▶ _Description of the task_: Using the entries below, output exactly the line containing "Screen dimensions: 756x504" and all lines that follow it to the end.

(Dataset extract begins)

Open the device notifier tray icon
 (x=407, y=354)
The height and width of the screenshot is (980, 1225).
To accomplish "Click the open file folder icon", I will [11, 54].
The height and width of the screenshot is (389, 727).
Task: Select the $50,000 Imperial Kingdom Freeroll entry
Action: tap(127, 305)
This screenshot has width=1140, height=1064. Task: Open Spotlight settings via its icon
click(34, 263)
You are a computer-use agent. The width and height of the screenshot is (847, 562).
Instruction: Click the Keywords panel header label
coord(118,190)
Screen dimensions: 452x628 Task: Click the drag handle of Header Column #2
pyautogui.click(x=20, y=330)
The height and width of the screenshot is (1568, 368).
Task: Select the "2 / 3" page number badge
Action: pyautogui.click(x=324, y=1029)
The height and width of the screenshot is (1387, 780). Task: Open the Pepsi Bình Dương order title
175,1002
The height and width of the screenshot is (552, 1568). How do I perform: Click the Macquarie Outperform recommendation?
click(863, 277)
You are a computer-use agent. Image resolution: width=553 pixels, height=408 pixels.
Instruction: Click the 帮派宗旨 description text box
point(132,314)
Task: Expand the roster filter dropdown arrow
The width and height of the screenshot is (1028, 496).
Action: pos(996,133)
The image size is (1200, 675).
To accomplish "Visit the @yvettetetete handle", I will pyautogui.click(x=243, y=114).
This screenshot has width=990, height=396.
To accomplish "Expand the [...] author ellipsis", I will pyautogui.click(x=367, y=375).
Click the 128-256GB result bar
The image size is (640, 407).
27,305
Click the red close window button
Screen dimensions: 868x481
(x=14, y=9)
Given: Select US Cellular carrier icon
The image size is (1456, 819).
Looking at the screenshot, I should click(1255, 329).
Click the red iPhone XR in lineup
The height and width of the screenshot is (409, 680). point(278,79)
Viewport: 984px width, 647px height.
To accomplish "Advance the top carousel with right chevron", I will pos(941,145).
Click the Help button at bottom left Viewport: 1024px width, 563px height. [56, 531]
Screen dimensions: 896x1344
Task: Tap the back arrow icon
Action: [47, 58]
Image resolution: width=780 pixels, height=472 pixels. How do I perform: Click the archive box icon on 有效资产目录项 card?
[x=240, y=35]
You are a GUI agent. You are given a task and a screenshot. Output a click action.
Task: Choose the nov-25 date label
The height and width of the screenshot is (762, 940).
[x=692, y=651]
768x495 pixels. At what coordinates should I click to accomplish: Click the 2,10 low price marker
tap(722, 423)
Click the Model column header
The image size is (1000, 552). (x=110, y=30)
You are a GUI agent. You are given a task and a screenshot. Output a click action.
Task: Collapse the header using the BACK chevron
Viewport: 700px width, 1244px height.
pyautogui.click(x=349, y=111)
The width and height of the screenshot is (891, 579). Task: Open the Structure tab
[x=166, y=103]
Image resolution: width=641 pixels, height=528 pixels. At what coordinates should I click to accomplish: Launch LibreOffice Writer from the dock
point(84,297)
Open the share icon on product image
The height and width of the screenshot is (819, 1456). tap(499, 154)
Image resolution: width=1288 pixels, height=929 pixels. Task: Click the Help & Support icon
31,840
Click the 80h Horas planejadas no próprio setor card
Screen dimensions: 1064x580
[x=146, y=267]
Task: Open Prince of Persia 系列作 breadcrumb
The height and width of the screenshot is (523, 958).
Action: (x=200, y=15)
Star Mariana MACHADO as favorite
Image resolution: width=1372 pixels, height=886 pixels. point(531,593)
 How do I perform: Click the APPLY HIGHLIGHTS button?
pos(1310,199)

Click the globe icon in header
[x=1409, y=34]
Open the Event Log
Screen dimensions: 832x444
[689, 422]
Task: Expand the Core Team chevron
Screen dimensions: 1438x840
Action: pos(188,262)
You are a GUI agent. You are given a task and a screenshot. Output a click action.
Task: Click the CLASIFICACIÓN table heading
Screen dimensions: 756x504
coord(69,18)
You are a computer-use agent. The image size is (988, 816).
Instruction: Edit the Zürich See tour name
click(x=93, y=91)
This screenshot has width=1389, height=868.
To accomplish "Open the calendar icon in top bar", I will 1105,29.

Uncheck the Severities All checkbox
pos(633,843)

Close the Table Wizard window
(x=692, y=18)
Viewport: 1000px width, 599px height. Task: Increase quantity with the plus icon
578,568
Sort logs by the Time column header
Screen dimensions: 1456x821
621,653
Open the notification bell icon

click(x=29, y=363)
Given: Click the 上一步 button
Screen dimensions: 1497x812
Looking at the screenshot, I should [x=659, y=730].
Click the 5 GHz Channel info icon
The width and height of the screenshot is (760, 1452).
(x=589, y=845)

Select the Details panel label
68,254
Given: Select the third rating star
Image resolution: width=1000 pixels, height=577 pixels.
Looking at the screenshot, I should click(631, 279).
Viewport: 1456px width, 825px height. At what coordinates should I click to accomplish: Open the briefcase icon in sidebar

(Dataset extract ends)

▶ _Task answer_:
Screen dimensions: 756x504
coord(69,18)
You are a computer-use agent. The image size is (988, 816).
Instruction: Edit the Zürich See tour name
click(x=93, y=91)
This screenshot has width=1389, height=868.
To accomplish "Open the calendar icon in top bar", I will 1105,29.

Uncheck the Severities All checkbox
pos(633,843)

Close the Table Wizard window
(x=692, y=18)
Viewport: 1000px width, 599px height. Task: Increase quantity with the plus icon
578,568
Sort logs by the Time column header
Screen dimensions: 1456x821
621,653
Open the notification bell icon

click(x=29, y=363)
Given: Click the 上一步 button
Screen dimensions: 1497x812
Looking at the screenshot, I should [x=659, y=730].
Click the 5 GHz Channel info icon
The width and height of the screenshot is (760, 1452).
(x=589, y=845)

Select the Details panel label
68,254
Given: Select the third rating star
Image resolution: width=1000 pixels, height=577 pixels.
Looking at the screenshot, I should click(631, 279).
Viewport: 1456px width, 825px height. At what coordinates should I click to accomplish: Open the briefcase icon in sidebar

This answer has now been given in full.